Questions to answer:
1 – In the interview excerpt, list every word or phrase the speaker uses to describe life in the sentence that begins "This life, it's such a challenge."
2 – Sum up the interview excerpt in two sentences.
3 – Revise the stretch of the interview excerpt from "I think I’m" through "the same way.", swapping "stuff" for "things".

I think I’m into too much stuff, though. You know? I mean, is anybody supposed to be into all this stuff?

A lot of the other artists I talk to are kind of the same way.

I know. I can’t help but think if I just spent it all on oil painting, or all on my animation, digital, or something, I could be like five times better. But you’re right. I love it all too much. I got another strategy, too. I’m getting old, see? Things go wrong when you get old. Like, your eyes go bad, your ears go bad, something happens. So I figure I have enough art forms that no matter what goes wrong I’ll still have things to do (laughs). I’m going with that. I had that planned way back. Do lots of stuff, and if something goes wrong, you’ll still be able to do something. But the biggest thing is just living, isn’t it? I mean, gosh almighty. This life, it’s such a challenge, and it’s so amazing, and it’s so disappointing, and it’s so glorious, and it’s so everything. I think artists are people that have the volume turned up louder. I think that’s what we are. We just have the volume up. Everything, and I’m… it’s really an experience. Like the Irish song says, “I may be wrong, but I’ll live until I die.” You know? Just, full speed ahead. I’m not surprised you’re the same way, Jon. You’re right. I’m surprised that Carl didn’t do more paintings. He seems to be focused. Maybe he looked at me and said, I better focus.

Provided records:
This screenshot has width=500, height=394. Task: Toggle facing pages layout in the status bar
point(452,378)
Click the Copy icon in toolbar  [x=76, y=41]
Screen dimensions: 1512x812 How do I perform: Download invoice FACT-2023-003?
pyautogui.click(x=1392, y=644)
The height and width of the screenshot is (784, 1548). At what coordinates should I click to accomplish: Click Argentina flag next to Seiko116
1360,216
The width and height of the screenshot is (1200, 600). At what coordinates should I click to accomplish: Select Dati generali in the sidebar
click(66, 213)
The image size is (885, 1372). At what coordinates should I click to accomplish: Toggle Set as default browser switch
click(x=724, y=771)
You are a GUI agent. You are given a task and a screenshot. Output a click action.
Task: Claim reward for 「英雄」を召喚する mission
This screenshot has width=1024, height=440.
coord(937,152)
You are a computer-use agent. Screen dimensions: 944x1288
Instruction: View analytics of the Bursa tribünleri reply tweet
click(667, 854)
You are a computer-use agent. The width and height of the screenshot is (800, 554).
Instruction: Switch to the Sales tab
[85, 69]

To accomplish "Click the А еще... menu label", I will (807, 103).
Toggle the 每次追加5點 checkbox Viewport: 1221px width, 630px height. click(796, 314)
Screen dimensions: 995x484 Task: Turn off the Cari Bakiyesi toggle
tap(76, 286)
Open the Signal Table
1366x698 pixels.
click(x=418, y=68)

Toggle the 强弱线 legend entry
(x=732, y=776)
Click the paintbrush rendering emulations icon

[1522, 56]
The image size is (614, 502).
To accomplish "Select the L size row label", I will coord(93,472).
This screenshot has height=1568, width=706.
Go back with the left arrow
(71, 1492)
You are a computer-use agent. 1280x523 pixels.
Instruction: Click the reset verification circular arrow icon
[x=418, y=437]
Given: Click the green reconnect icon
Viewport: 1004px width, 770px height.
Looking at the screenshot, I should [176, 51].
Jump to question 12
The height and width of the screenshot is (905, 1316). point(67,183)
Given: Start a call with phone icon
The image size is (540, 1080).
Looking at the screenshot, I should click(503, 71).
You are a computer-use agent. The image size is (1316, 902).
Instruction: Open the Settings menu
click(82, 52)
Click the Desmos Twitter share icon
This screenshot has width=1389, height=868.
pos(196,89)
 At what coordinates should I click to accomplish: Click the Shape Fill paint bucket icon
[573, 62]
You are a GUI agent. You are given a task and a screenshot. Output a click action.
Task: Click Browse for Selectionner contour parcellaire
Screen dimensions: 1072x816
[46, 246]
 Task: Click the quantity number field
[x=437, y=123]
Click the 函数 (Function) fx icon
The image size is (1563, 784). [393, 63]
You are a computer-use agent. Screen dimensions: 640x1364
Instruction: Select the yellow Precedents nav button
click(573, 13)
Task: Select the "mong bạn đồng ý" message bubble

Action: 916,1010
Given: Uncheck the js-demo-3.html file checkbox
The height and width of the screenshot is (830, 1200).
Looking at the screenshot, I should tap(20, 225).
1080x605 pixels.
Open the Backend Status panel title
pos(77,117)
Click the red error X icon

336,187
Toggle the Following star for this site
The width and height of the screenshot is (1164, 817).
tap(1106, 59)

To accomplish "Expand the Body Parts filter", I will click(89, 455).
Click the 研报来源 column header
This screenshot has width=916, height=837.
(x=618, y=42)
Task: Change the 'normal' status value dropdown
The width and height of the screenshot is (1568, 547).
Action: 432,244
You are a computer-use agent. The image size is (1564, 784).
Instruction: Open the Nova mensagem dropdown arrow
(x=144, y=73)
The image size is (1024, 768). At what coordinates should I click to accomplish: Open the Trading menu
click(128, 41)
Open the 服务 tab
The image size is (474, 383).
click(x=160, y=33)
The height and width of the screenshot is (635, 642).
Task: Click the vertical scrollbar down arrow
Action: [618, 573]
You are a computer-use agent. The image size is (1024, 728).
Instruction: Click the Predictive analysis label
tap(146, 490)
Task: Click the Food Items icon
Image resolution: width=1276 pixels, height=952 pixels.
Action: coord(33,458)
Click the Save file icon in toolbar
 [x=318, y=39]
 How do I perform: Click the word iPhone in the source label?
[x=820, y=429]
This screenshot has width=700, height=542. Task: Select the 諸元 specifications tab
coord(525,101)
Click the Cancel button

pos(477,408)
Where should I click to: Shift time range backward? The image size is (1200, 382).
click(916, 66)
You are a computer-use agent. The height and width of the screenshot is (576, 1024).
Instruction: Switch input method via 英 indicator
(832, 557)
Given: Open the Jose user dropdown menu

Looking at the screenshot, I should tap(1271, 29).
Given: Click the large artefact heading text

Solutions by task:
1 – a challenge, amazing, disappointing, glorious, everything

2 – The speaker wonders about being into too much stuff and thinks focusing on one art form could make them five times better, but loves it all too much and sees having many art forms as a plan for when things go wrong with age. The speaker calls living the biggest thing, describes artists as people with the volume turned up louder, and sets out to go full speed ahead.

3 –
I think I’m into too much things, though. You know? I mean, is anybody supposed to be into all this things?

A lot of the other artists I talk to are kind of the same way.